The Consumer Financial Protection Bureau (CFPB) and DOJ sued Colony Ridge in December 2023 for operating an illegal land sales scheme and targeting tens of thousands of Hispanic borrowers with false statements and predatory loans with interest rates of 10.9% to 12.9% — three to five times typical market rates. The lawsuit alleges Colony Ridge sold unsuspecting families flood-prone land without water, sewer, or electrical infrastructure, and that the company set borrowers up to fail with loans they could not afford. According to the lawsuit, roughly 1-in-4 Colony Ridge loans ended in foreclosure, but the company “repurchased” the properties from itself to sell them again to unsuspecting new borrowers.
The settlement agreement proposed by the Trump-Vance administration asks the court to enter this agreement and retain jurisdiction to enforce it, which the organizations submitting today’s friend of the court brief argue is improper and unlawful given that these immigration and law enforcement provisions are unrelated to the underlying case.
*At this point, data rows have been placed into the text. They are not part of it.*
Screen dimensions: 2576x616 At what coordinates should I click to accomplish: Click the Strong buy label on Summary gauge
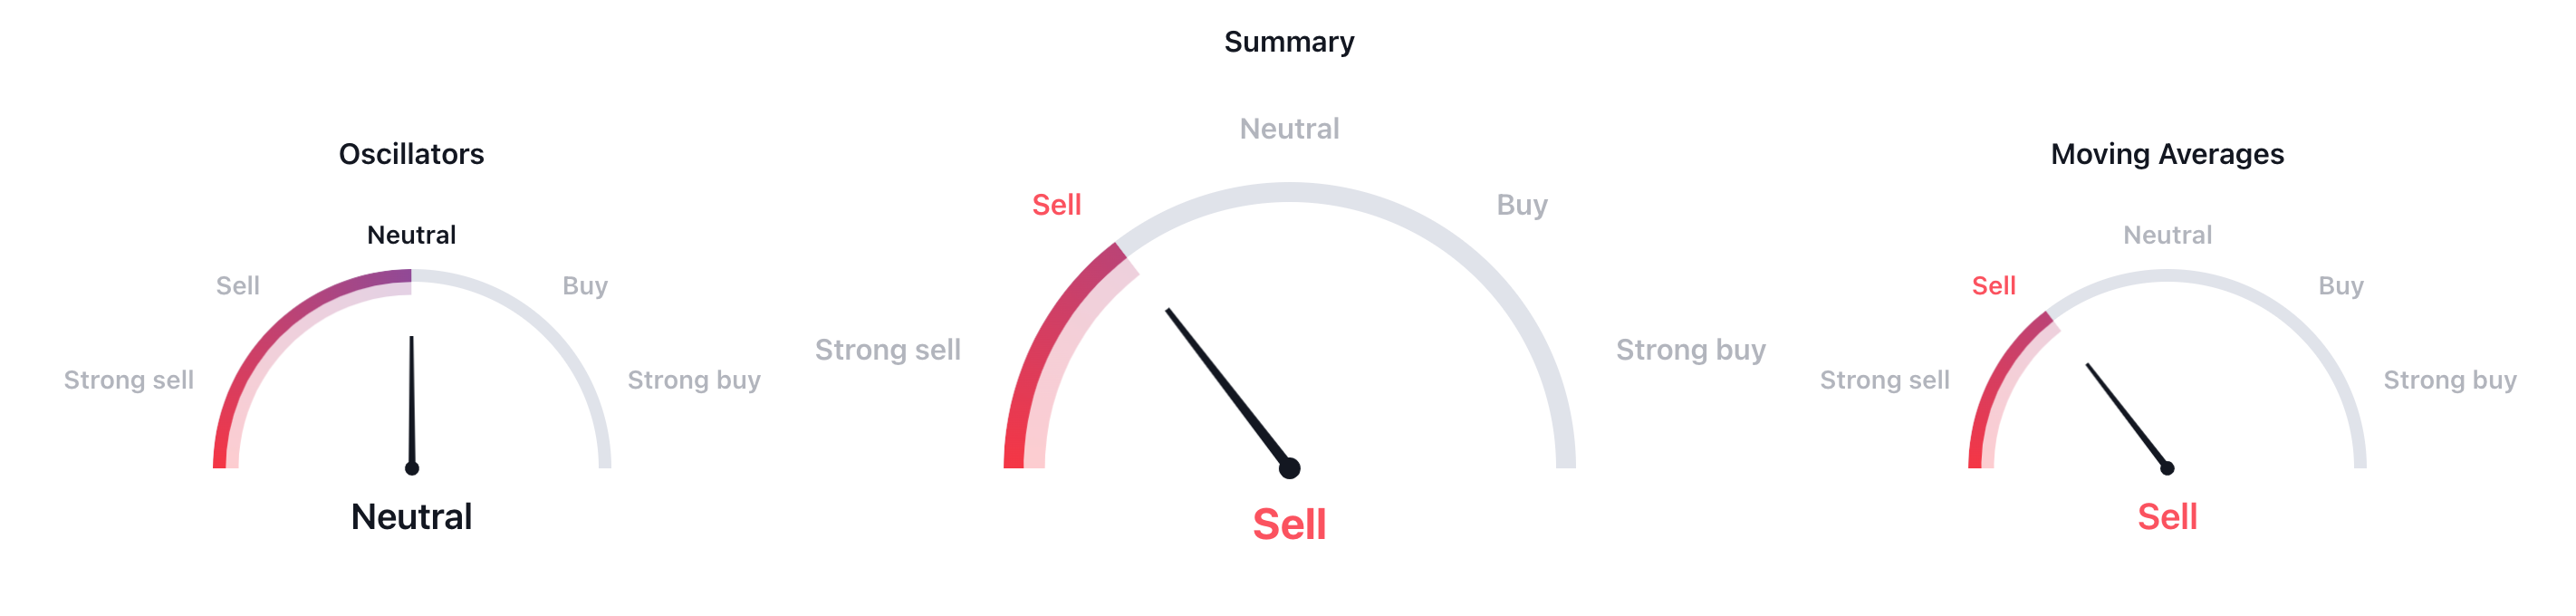click(1690, 350)
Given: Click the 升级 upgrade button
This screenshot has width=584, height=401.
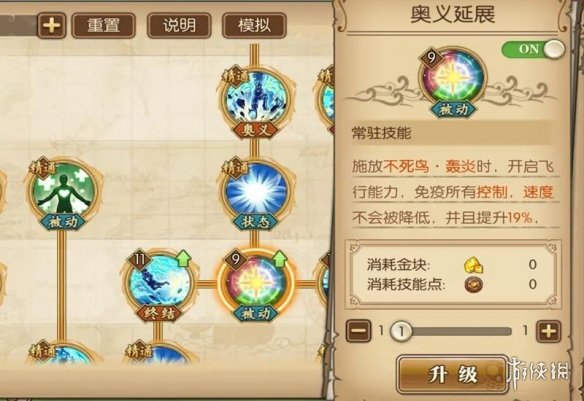Looking at the screenshot, I should tap(453, 374).
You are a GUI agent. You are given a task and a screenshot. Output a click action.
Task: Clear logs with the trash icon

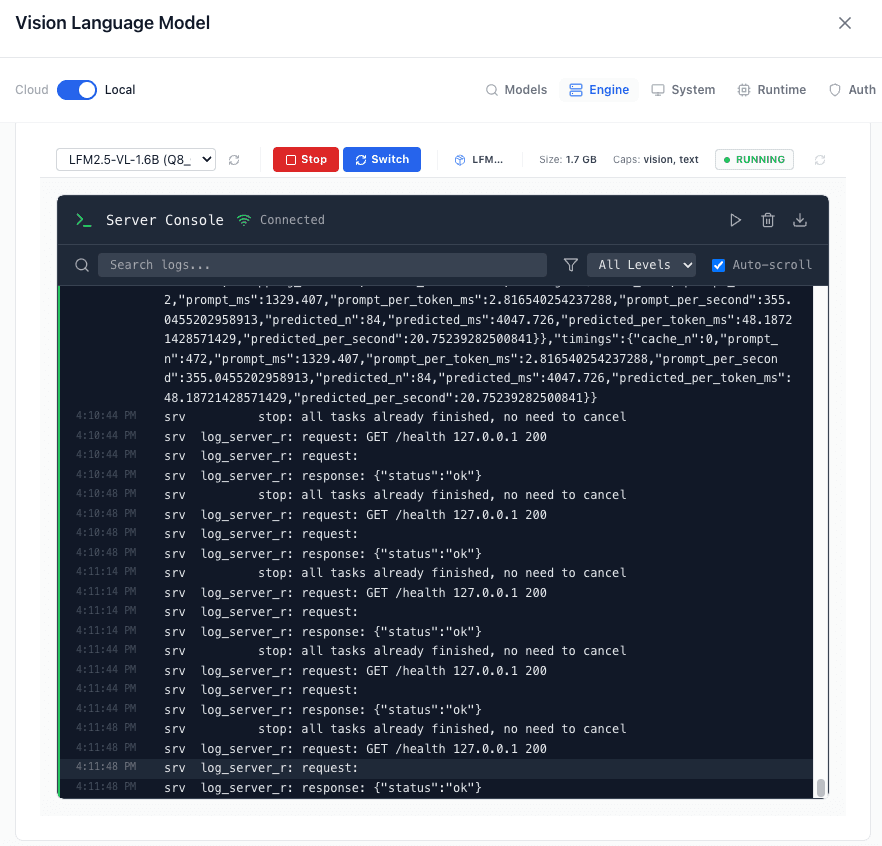pos(768,220)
The coalition of organizations is represented by Democracy Forward, Relman Colfax PLLC, and the National Fair Housing Alliance.
Core Legal Problem
“Discrimination is not a paperwork violation — it is a devastating harm that strips families of wealth, stability, and opportunity. When Latino families are targeted for predatory homeownership schemes, are concentrated in poorly resourced neighborhoods, and lose their hard‑earned savings, justice requires more than infrastructure upgrades,” said Lisa Rice, President and CEO, National Fair Housing Alliance. “It requires restitution. It requires accountability. And it requires a clear message that discrimination will not be tolerated. Americans across backgrounds believe housing has become unfair, unaffordable, and increasingly inaccessible, and they expect the government to take meaningful action to prevent and remedy discrimination. By approving a settlement that offers no direct relief to families who were misled and harmed, the CFPB and the DOJ would fall short of the duty Americans believe is essential to restoring fairness and protecting access to the American Dream.”
“This proposed settlement does nothing to end discrimination or provide justice for its victims,” said Leah Nicholls, Director of Public Justice’s Access to Justice Project. “Instead of providing harmed families with real relief, it subjects them to surveillance and additional risk of deportation–harming them twice over and undermining the vision of our equal housing and lending laws.”